As expected, the growing accounting scandal swirling around Fannie Mae claimed the careers of two of its top executives.

CEO Franklin Raines and CFO Timothy Howard were forced out Tuesday night by the mortgage finance corporation's Board of Directors. KPMG, the firm that approved the company's accounting was also fired.


Fannie Mae has been under investigation for three months by the Securities and Exchange Commission (SEC), The Department of Justice, and The Office of Federal Housing Enterprise Oversight (OFHEO), the federal office charged with oversight of both Fannie Mae and its sister corporation Freddie Mac. Last week the SEC ruled that Fannie must restate its earnings back to 2001. Experts estimated that this could result in $9 billion in lower earnings over the four year period in question and might substantially impact its ability to meet its capital requirements. Experts, however, said that this should have no impact on mortgage rates.

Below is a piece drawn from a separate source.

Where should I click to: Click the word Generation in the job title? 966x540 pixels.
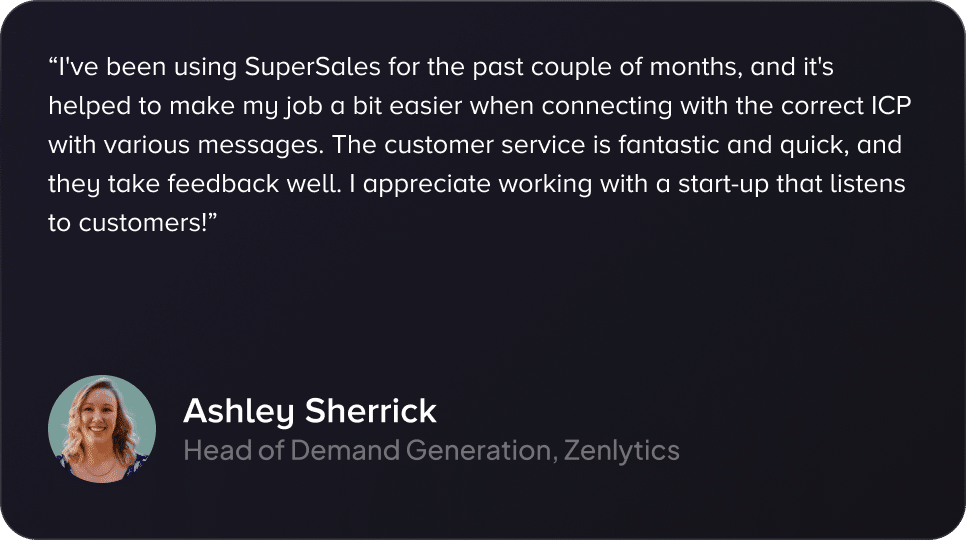coord(478,451)
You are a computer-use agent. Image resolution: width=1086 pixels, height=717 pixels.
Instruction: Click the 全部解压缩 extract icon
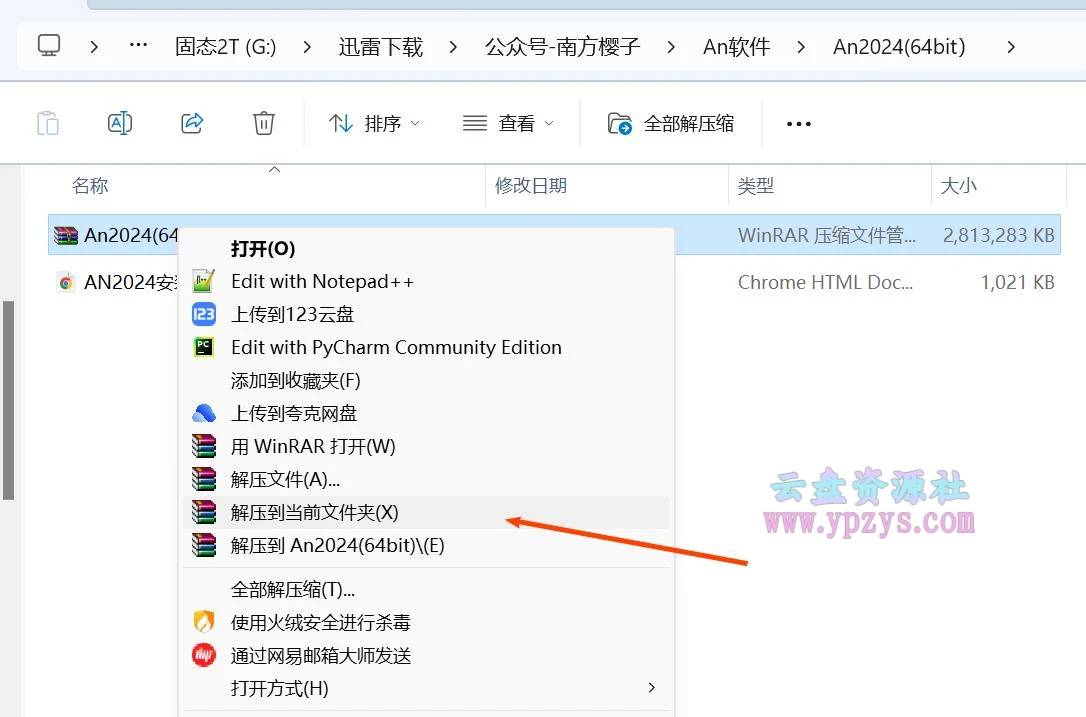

Since the accounting irregularities emerged, Raines had fought hard to retain his job but said in front of Congressional investigators last fall that he would hold himself accountable if the SEC said that there were significant accounting irregularities.

According to USA TODAY, OFHEO director Armando Falcon told the Board of Directors that if they did not act he would declare the company out of compliance with its capital requirements allowing him to take unilateral action against management.

Meanwhile, several Senators and Congressmen have signaled their intention to tighten federal controls on both Fannie and Freddie which enjoy certain perks not available to their competitors. In return for these privileges, both have numerous mandates from Congress and other agencies to increase home ownership, particularly among low income and minority citizens.